Tough to Beat

It's a constant battle to come up with a fresh angle from which to cover the Yankees. (AP)

I arrived home from my West Coast sojourn just in time to watch Tuesday night's Yankees game get interesting, via Nick Swisher's eighth-inning three-run homer, and then infuriating, via Derek Jeter's ninth-inning bunt. Steve's headline on the latter matter ("Why Did Joe Girardi Play for One Run in a Two-Run Game?") sums up my feelings well enough that I won't bother flogging that particular horse any further, as it will just angry up the blood.

As I scramble to find my bearings, allow me to provide a pointer to an excellent interview of Newark Star-Ledger Yankees beat writer Marc Carig, done by Moshe Mandel over at The Yankee Analysts. Carig rates as one of the Bronx beat's go-to guys because he's fair, open-minded, and willing to use advanced statistics to augment his work while still remaining accessible to a broader audience. Back in the spring, he was the one who ran the Yankees' various lineups through David Pinto's lineup optimization tool, a hot topic around here. More recently, he's discussed the Yankee offense's reliance upon home runs and brought WAR into the AL MVP discussion around Curtis Granderson, much as we've done around here. Earlier this season, he began contributing to Baseball Prospectus, where he's brought a bit of clubhouse flavor to the stathead stuff.

Carig has been quite helpful to me in my own forays into the press box, where I've quickly been forced to confront some of the same issues he deals with and discusses at length in his interview with Mandel. Here's a taste of what he had to say:

TYA: On that note, sometimes fans see beat writers complaining about their jobs and have a hard time reconciling that with their fandom. I guess the question is, do you enjoy your job? Do you think fans overestimated how much fun being on the beat and getting to watch baseball for a living is?

It’s simple: most fans don’t understand the job. We don’t get paid to watch baseball for a living. We get paid to cover it. We’re not fans. That’s an important distinction. Do I enjoy my job? Absolutely. I am fascinated by the game and by the people and by the work that comes with covering a team. Is it fun? If you follow my Twitter feed for a game, you’ll know what I think. But it is still work, and it’s no different from any other job in that there are parts that aren’t much fun.

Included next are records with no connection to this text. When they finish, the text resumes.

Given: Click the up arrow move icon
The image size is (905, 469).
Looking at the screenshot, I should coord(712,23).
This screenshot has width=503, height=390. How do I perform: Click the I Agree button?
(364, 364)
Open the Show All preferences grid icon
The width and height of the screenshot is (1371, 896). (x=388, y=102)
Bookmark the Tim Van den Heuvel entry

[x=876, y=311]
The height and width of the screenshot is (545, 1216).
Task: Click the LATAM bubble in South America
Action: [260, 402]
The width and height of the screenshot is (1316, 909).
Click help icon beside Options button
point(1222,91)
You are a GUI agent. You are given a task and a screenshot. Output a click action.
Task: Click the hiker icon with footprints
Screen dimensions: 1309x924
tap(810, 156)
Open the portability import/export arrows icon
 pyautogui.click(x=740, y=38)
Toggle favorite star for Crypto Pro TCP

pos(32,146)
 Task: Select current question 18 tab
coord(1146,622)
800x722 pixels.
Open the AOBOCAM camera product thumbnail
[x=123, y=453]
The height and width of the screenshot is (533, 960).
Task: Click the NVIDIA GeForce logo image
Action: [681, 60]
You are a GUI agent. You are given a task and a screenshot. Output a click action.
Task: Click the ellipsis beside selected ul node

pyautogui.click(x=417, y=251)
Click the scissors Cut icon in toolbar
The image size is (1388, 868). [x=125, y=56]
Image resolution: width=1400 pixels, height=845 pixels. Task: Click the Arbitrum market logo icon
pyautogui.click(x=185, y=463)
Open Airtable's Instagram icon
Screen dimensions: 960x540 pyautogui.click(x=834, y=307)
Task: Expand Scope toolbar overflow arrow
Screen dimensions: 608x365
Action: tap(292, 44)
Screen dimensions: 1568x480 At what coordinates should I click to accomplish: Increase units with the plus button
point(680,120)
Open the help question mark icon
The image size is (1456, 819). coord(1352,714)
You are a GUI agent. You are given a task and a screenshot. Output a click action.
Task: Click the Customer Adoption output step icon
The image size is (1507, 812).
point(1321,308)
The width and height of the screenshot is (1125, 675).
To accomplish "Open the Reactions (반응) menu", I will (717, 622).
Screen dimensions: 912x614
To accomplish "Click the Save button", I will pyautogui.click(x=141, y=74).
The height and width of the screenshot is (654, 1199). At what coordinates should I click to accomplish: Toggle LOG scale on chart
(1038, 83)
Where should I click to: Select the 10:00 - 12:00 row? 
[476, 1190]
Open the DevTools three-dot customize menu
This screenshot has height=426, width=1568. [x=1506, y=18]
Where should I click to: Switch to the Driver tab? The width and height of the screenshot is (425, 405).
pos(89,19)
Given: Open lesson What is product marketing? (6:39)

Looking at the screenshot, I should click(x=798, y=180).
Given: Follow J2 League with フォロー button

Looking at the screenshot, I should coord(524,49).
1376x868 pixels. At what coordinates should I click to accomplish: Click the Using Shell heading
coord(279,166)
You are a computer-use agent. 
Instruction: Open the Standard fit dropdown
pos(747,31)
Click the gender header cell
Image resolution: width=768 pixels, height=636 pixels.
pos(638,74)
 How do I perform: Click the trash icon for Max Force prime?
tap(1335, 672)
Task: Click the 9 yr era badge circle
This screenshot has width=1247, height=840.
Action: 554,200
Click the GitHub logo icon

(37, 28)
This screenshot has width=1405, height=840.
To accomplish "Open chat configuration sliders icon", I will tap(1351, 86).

The tradeoffs are extreme. For instance, I’ve watched baseball history with my own eyes, and I’ve had the good fortune of being able to write about it. I know what a ballpark sounds like when a World Series has just been won. But I also know what it’s like to answer a 4 am wake-up call, what it’s like to spend months on the road, and what it’s like to wonder if my girlfriend’s going to stop calling one day because I’m away so much. Getting beat on a story still feels terrible. And there are few things that make me more sick to my stomach than picking up the paper and discovering that I made a stupid mistake. Now, I realize nobody gives a shit, which is why I avoid the topic on Twitter. Nobody likes a whiner.

I don’t think fans overestimate how much fun it is being on the beat — there are a lot of days when this is the coolest job ever. But I do think that hey might underestimate the parts of this job that can be demanding.

TYA: Is it possible for a beat guy to be entirely objective? I’d think personal feelings about players and teams have to enter at least a bit, you folks are human. In that case, what is the reporter’s obligation to his reader, in terms of informing the reader as to were he is coming from? Should complete objectivity be the ideal, or do we want the writer’s personality and feelings in the work?

Philosophically, I don’t believe it’s possible to be entirely objective. We’re all going to be colored by our own experiences. The key is being mindful of what that means, which is why I shoot for a different standard. My obligation is to go about my job with a basic sense of fairness. For me, that means remaining vigilant about what you’re writing and why, and challenging yourself when there are instances that this sense of fairness might be in doubt. My obligation is to have that conversation with myself whenever it’s necessary — without exception.